··· Task input ···
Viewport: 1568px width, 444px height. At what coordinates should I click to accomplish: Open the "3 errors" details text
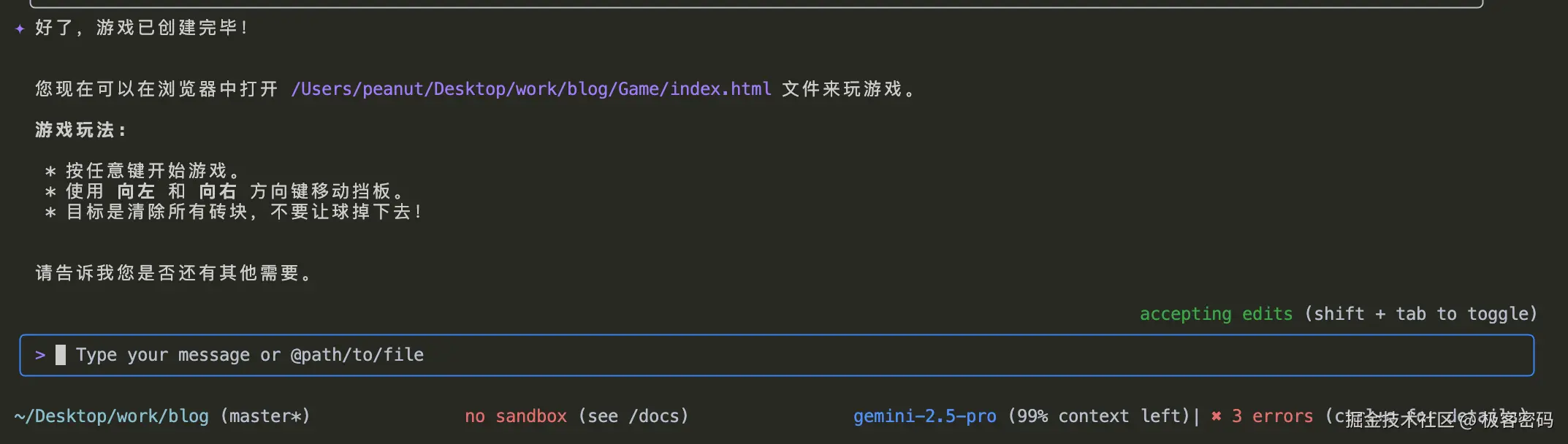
···
··· Task input ···
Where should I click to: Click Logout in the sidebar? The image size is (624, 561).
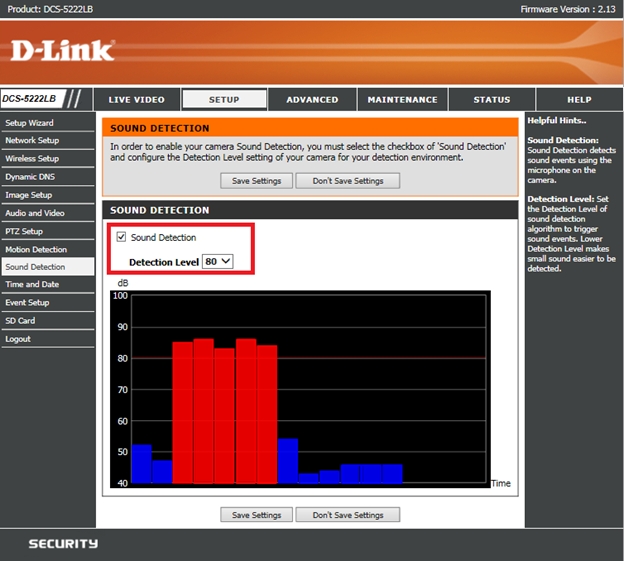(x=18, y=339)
···
··· Task input ···
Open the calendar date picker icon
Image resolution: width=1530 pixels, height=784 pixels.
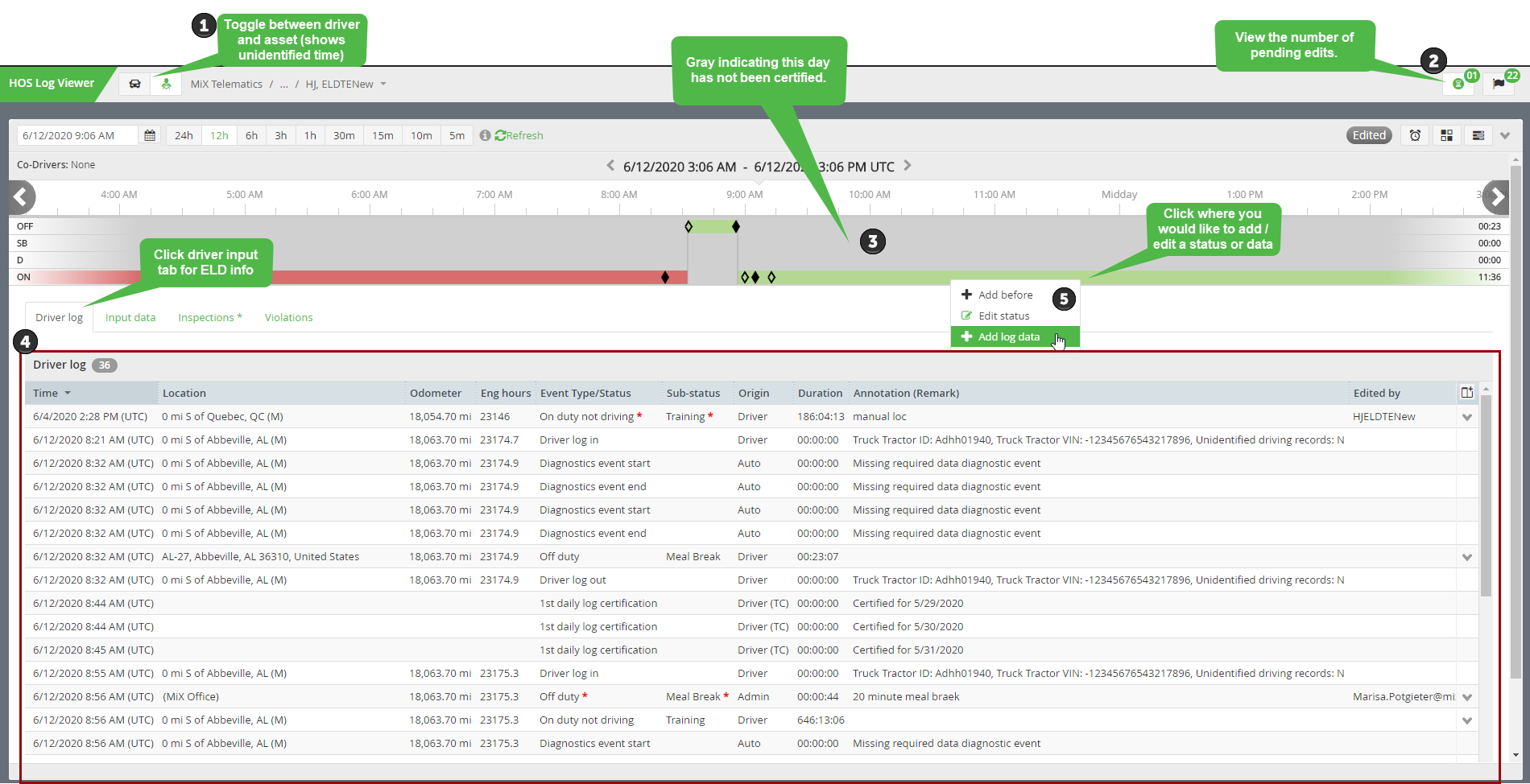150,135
···
Looking through the listing above, state how many of its lines contain the string "Open". Write only the number.

2